List of tasks:
(1) Retype the passage on getting around and sightseeing in Shaw, D.C., word for word and in full.
(2) Echo every line of the entries without changes, leaving out the pictures.

Supplied text:
* * * * * * *

The D.C. Circulator Woodley Park-Adams Morgan-McPherson Square Metro Station "Green" line runs Su-Th 7AM-midnight, F-Sa 7AM-3:30PM. It has two stops on 14th St, one at U and one at Massachusetts just west of Logan Circle. It comes up from downtown, and goes north through Columbia Heights and Adams Morgan and then on to Woodley Park.
By car, the main streets are 14th, R, 9th, and Florida. North Capitol is a good and relatively uncongested artery heading north towards Maryland and the Beltway. Avoid driving on U St, because it is very congested (that is, even more congested than the rest of these streets). On-street parking is possible on the quieter side streets, really any time of the week, although if you are not familiar with the area driving in is definitely not recommended. Throughout Shaw, and really throughout most all of north-central D.C., smash-and-grab robberies of parked cars are more common than you'd like.
- African-American Civil War Memorial, 1000 U St NW. The nation's only monument to African American Civil War soldiers. More than 209,000 names of the United States Colored Troops who fought in the Union Army are inscribed on 157 burnished stainless steel plaques. Arranged according to regiment, the names include those of the 7000 white officers who served with the African American troops. At the center of the plaza encircled by the inscribed names is a sculpture, The Spirit of Freedom, by artist Ed Hamilton.

* * * * * * *

The input:
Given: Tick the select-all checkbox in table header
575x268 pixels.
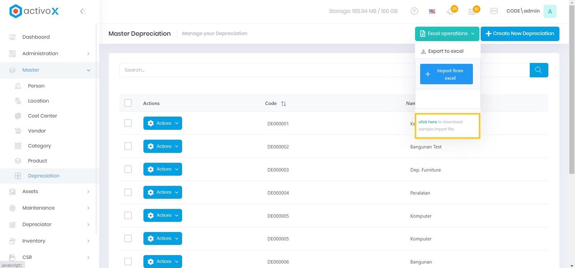Looking at the screenshot, I should pyautogui.click(x=128, y=103).
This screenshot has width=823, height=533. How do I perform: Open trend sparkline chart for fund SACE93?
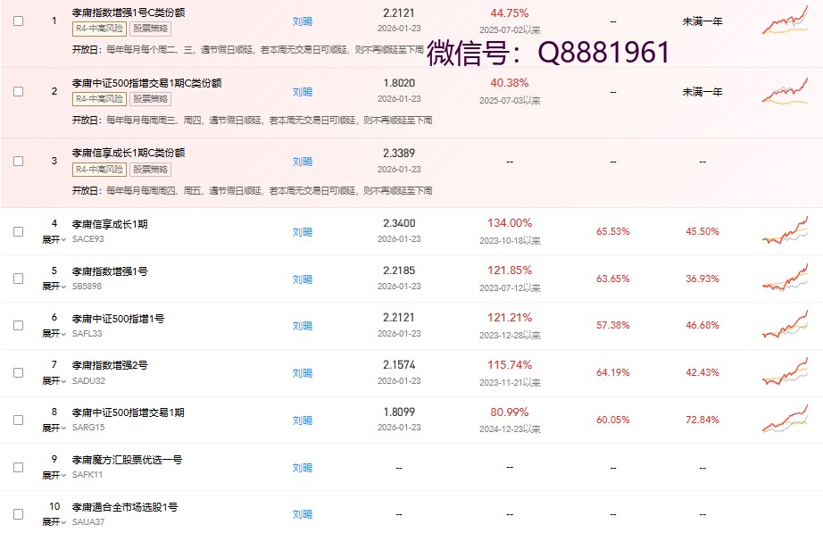point(785,231)
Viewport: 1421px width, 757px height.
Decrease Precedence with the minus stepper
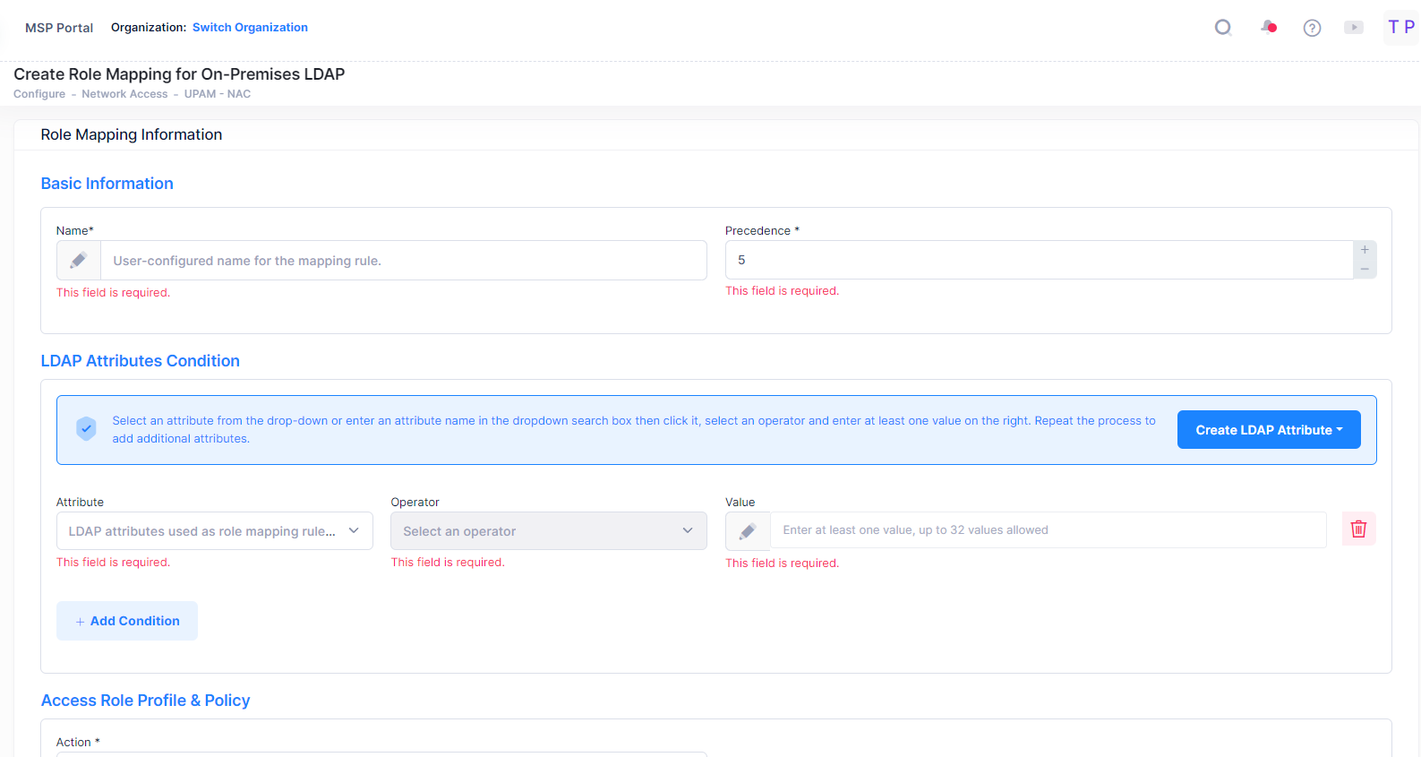(1365, 270)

* * * * * * *

Results in order:
(1)
The D.C. Circulator Woodley Park-Adams Morgan-McPherson Square Metro Station "Green" line runs Su-Th 7AM-midnight, F-Sa 7AM-3:30PM. It has two stops on 14th St, one at U and one at Massachusetts just west of Logan Circle. It comes up from downtown, and goes north through Columbia Heights and Adams Morgan and then on to Woodley Park.
By car, the main streets are 14th, R, 9th, and Florida. North Capitol is a good and relatively uncongested artery heading north towards Maryland and the Beltway. Avoid driving on U St, because it is very congested (that is, even more congested than the rest of these streets). On-street parking is possible on the quieter side streets, really any time of the week, although if you are not familiar with the area driving in is definitely not recommended. Throughout Shaw, and really throughout most all of north-central D.C., smash-and-grab robberies of parked cars are more common than you'd like.
- African-American Civil War Memorial, 1000 U St NW. The nation's only monument to African American Civil War soldiers. More than 209,000 names of the United States Colored Troops who fought in the Union Army are inscribed on 157 burnished stainless steel plaques. Arranged according to regiment, the names include those of the 7000 white officers who served with the African American troops. At the center of the plaza encircled by the inscribed names is a sculpture, The Spirit of Freedom, by artist Ed Hamilton.

(2)
Given: Tick the select-all checkbox in table header
575x268 pixels.
Looking at the screenshot, I should pyautogui.click(x=128, y=103).
This screenshot has width=823, height=533. How do I perform: Open trend sparkline chart for fund SACE93?
point(785,231)
Viewport: 1421px width, 757px height.
Decrease Precedence with the minus stepper
(1365, 270)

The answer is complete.